Rakuten.co.uk
- Website type: Cashback site
- Available in: English
- Owner: Rakuten Group
- Website: www.rakuten.co.uk
- Commercial: Yes
- Registration: Required for purchases
- Launched: 1998 (as Play.com)
- Current status: Cashback website (launched 2024)

= Rakuten.co.uk =

Former British online retail website

Rakuten.co.uk is a British Cashback website operated by the Japanese e-commerce company Rakuten Group.

The website was relaunched in 2024, as part of the global Rakuten Rewards platform, which operates in the USA, Canada, Spain, Germany and the UK.

The site originated as Play.com, an online retailer of entertainment products founded in 1998 in Jersey.

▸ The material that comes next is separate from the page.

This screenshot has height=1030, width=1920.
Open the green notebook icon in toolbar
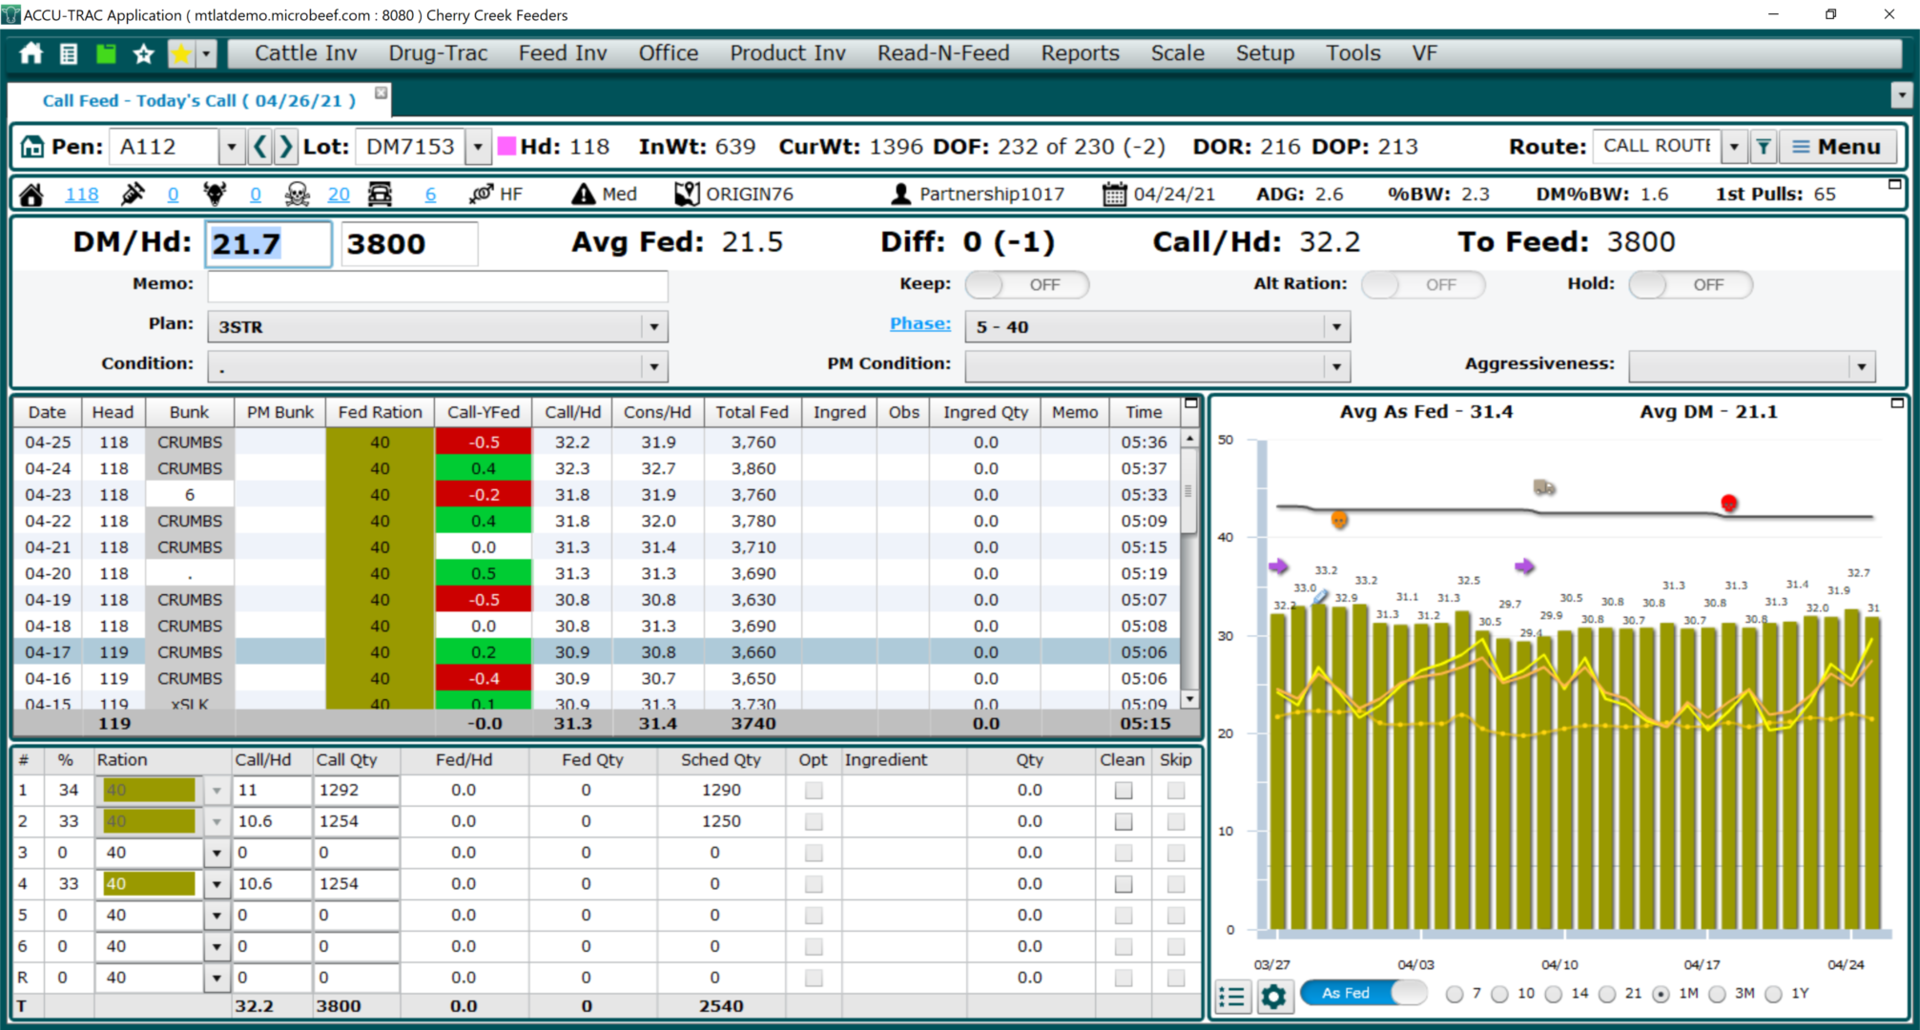point(105,54)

Rakuten acquired Play.com in 2011 and relaunched the platform as a third-party marketplace in 2013 after changes to UK tax regulations affecting retailers operating in the Channel Islands.

The Play.com website was replaced by Rakuten.co.uk on 23 March 2015.

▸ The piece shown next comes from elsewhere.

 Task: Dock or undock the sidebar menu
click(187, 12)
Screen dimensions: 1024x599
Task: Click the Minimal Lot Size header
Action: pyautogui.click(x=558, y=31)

Rakuten discontinued the UK marketplace in August 2016. The domain was later repurposed as a loyalty portal offering Rakuten "Superpoints" rewards for purchases made through partner retailers, before relaunching as part of the global cashback program.

==History==

===Play.com===

Former Play.com logo following
 its purchase by Rakuten

The business was founded in 1998 under the name Play247.com, but rebranded as Play.com in 2000. Play.com originally sold region 1 and 2 DVDs only, but since expanded its range to include CDs and video games and other electronic items. In 2004 it began to sell books and electronics, in 2006 it started selling personal computers, posters and T-shirts and in 2007 it started selling HD DVDs and Blu-rays, with sister site PlayUSA.com selling region 1 DVDs, HD DVDs and region A Blu-ray Discs and offering sales in a range of currencies. The site's interface was redesigned on a number of occasions.

Play.com was ranked second on the November 2006 UK "Hot Shops List" compiled by IMRG and Hitwise.

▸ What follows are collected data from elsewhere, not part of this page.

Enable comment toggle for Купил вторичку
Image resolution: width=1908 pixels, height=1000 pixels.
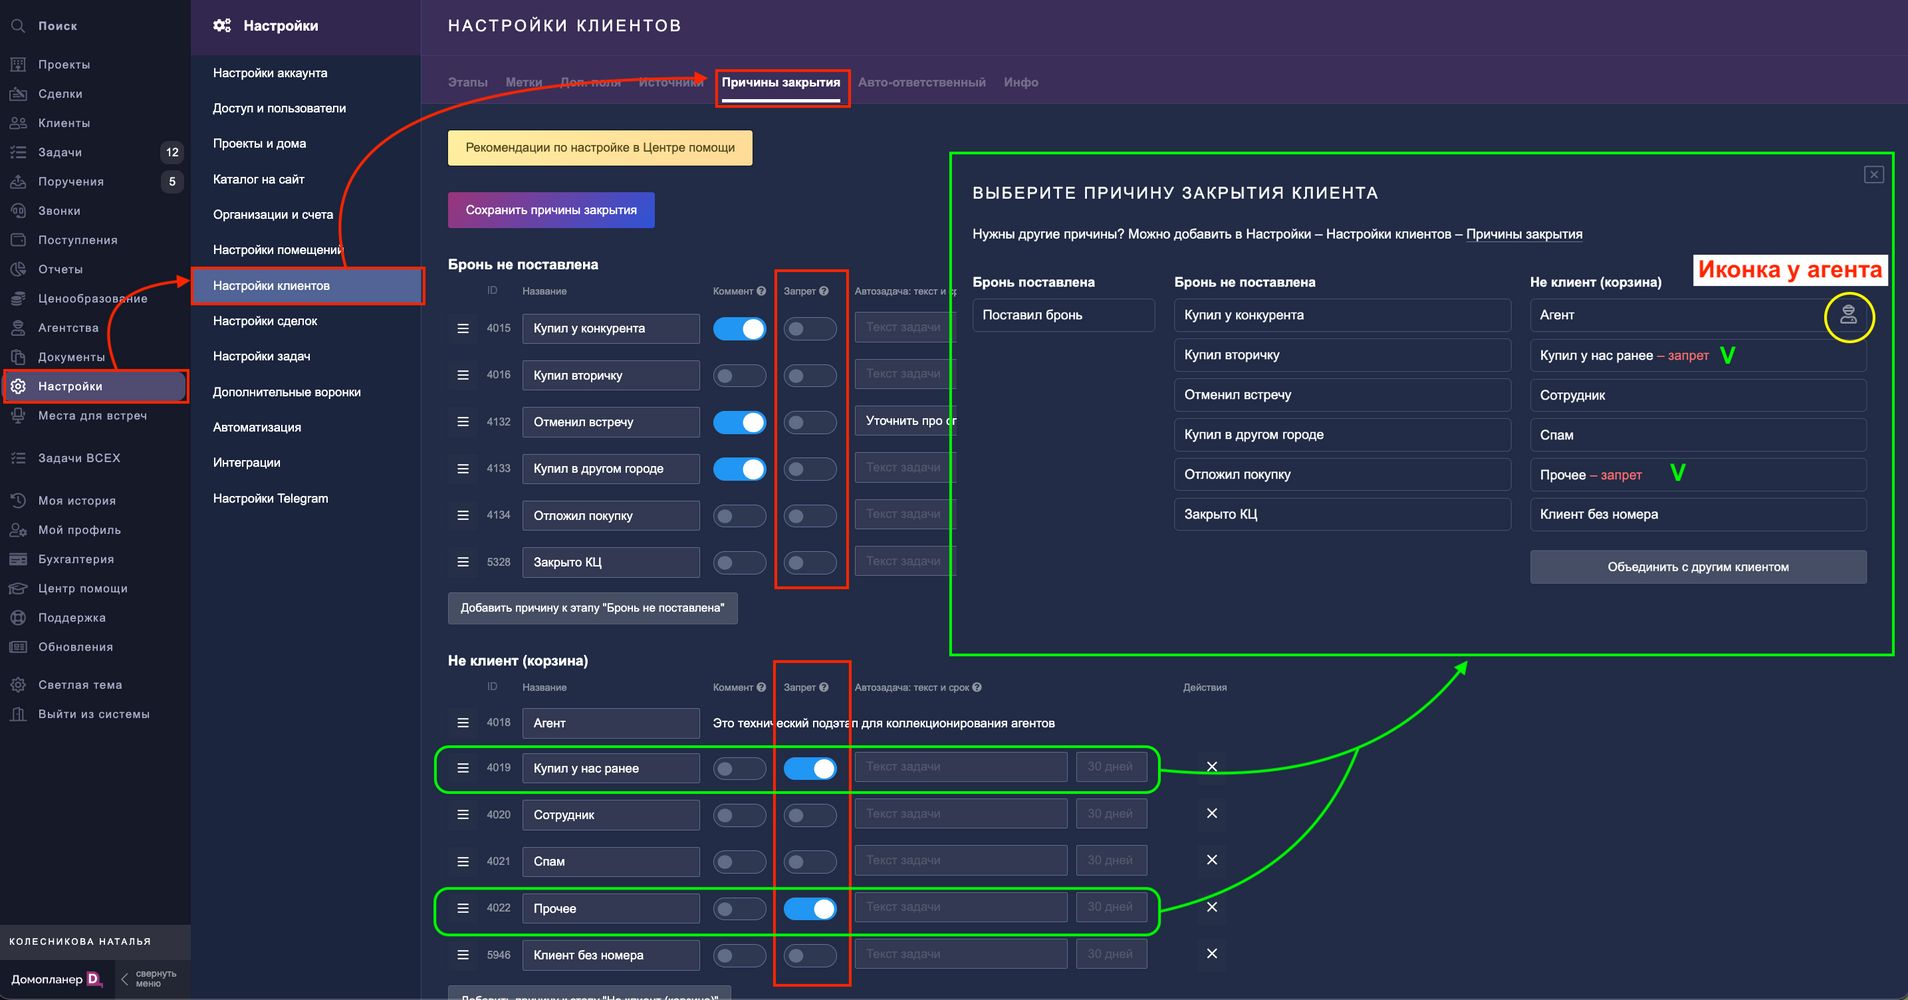pos(739,376)
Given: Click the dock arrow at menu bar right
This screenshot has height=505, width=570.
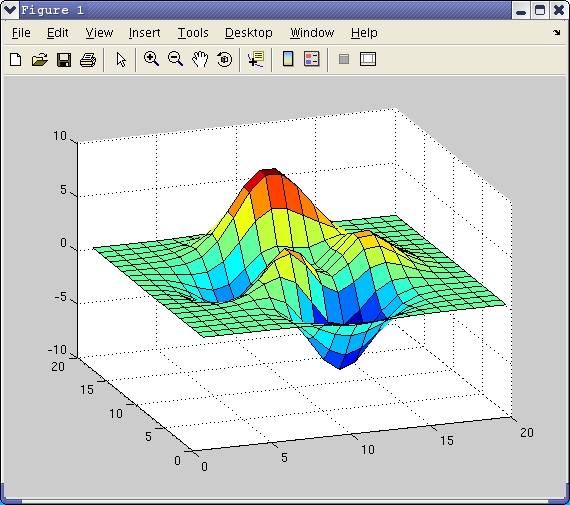Looking at the screenshot, I should point(557,33).
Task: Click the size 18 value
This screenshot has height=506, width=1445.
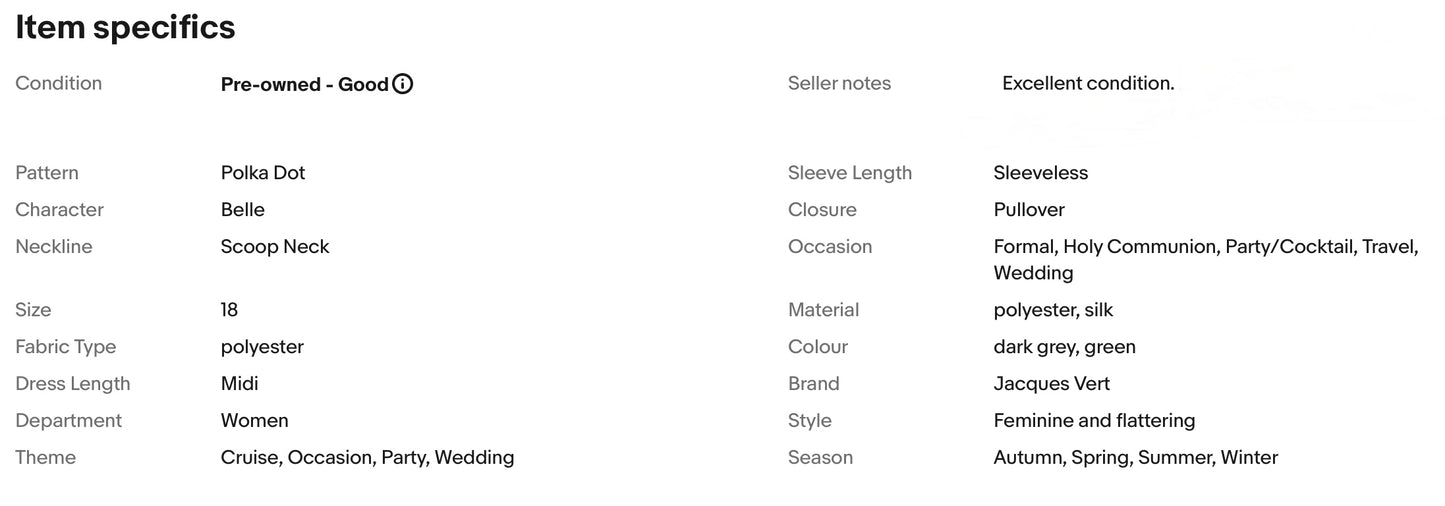Action: click(229, 310)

In 2008, Play.com started selling DRM-free MP3s, clothing, accessories, and tickets for events, allowing customers to buy and sell tickets. They also held a consumer games show which was open to the public, with tickets available through Play.com. This event was backed by Sony, Microsoft, Ubisoft, Activision, and THQ among others.

On 15 January 2009, a survey published by Verdict Research found Play.com was the UK's second favourite music and video retailer, behind first place Amazon.co.uk and ahead of the now defunct entertainment retailer Zavvi which was third. On 24 February 2009, it was reported that Play.com had topped the National Consumer Satisfaction Index, ahead of Amazon.co.uk and iTunes.

In May 2009, Play.com launched a branded Visa credit card in partnership with MBNA. Cardholders received points for purchases made on the website and at other retailers. Points could then be redeemed against products bought on the Play.com website.

The PlayUSA.com website was closed down in February 2011. In September 2011, Japan-based Rakuten purchased Play.com for £25 million.

From March 2013, Play.com operated solely as an online marketplace, where third party retailers sold products with their listings hosted on the website.

=== Rakuten Rewards UK ===
In April 2024, the platform relaunched as part of Rakuten Rewards Global, offering Cashback to UK based users on a range of stores including supermarkets, electronics and more.